When he returned to the district in mid-August to begin the 2021-2022 school year, Myers said he was presented with an offer to make a settlement agreement with the district. He said he had not been represented by an attorney, and he and the district mutually agreed on the terms of the settlement.
“I acted and settled with them in good faith,” he said.
Myers said he believed the district could have handled his exit from the district differently.
“I don’t think districts are in the habit of settling and making those decisions lightly,” he said. “The alternative is to move a teacher through an evaluation process, and then they don’t renew the contract — that’s part of the hiring and firing of teachers — but for some reason, the district decided to handle this differently and I don’t know why,” he said.
McSheehy defends settlement
McSheehy said it was “rare but not unusual” for districts to reach settlement agreements, saying that in his career in education, he had worked through five to 10 such agreements with teachers.
The cost, speed, and greater certainty of reaching such agreements compared favorably with other potential outcomes, due to collective bargaining agreements that mandate strict due process rights for employees.

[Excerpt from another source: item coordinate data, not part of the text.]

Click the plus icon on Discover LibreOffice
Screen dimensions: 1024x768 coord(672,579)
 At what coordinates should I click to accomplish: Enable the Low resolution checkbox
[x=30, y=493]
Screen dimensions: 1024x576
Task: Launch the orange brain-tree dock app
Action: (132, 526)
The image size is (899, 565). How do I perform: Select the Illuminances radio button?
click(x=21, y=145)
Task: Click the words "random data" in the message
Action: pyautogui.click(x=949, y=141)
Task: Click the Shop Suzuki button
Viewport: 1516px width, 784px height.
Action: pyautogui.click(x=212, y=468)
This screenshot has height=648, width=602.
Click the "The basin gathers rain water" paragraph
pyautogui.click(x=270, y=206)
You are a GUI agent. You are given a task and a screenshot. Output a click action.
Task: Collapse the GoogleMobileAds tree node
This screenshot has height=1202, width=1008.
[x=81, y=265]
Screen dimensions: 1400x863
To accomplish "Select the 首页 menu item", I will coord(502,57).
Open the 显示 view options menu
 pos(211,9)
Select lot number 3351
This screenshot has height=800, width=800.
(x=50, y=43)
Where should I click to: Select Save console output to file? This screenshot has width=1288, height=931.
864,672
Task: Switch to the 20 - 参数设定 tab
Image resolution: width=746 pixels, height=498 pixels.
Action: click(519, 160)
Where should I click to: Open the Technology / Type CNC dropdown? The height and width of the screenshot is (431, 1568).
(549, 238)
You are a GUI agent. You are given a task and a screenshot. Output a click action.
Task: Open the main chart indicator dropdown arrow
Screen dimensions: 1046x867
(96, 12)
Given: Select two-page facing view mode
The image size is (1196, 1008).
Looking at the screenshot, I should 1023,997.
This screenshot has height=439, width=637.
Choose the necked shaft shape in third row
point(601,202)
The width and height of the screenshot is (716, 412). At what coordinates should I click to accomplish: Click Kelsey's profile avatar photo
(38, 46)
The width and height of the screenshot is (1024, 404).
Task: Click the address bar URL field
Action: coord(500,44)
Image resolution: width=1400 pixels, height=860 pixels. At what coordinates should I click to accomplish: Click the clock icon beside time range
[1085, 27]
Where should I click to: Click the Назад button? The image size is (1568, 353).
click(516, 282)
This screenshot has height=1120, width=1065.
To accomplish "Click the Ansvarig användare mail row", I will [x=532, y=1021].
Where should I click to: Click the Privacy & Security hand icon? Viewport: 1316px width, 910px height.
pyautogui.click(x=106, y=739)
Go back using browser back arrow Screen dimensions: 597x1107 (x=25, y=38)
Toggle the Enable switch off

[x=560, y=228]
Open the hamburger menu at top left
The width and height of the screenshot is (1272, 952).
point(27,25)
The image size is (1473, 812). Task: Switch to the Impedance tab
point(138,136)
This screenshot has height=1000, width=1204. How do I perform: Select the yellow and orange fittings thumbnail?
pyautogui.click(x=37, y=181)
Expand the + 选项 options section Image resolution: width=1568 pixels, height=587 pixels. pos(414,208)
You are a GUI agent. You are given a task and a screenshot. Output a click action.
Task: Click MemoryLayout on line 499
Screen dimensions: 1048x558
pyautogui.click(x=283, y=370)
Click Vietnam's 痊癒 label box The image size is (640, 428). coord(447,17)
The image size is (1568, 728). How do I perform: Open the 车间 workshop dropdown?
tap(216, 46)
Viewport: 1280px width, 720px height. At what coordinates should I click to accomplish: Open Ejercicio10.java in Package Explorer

“I think our community expects our district and our board to seek out the best counsel and the best legal expert advice that we can get, and to follow those recommendations, because our board members are not experts,” he said. “And while I certainly have more expertise and experience, you know, in the end, I’m following … the legal counsel’s recommendations, and sharing those recommendations.”
McSheehy said that he was, more importantly, working in the best interests of students.
“I want to get the best person for our kids … Every day that we don’t have a teacher in front of our special needs students is not a great day,” he said.
After the resignations of Sears and Rees, McSheehy contacted the Office of Superintendent of Public Instruction, the state agency charged with certifying teachers, asking OSPI to conduct an investigation.
He did not do so with Myers, he said in an email, because Myers had followed the district’s directives not to repeat the conduct with students which administrators had informed him was in violation of Washington state laws.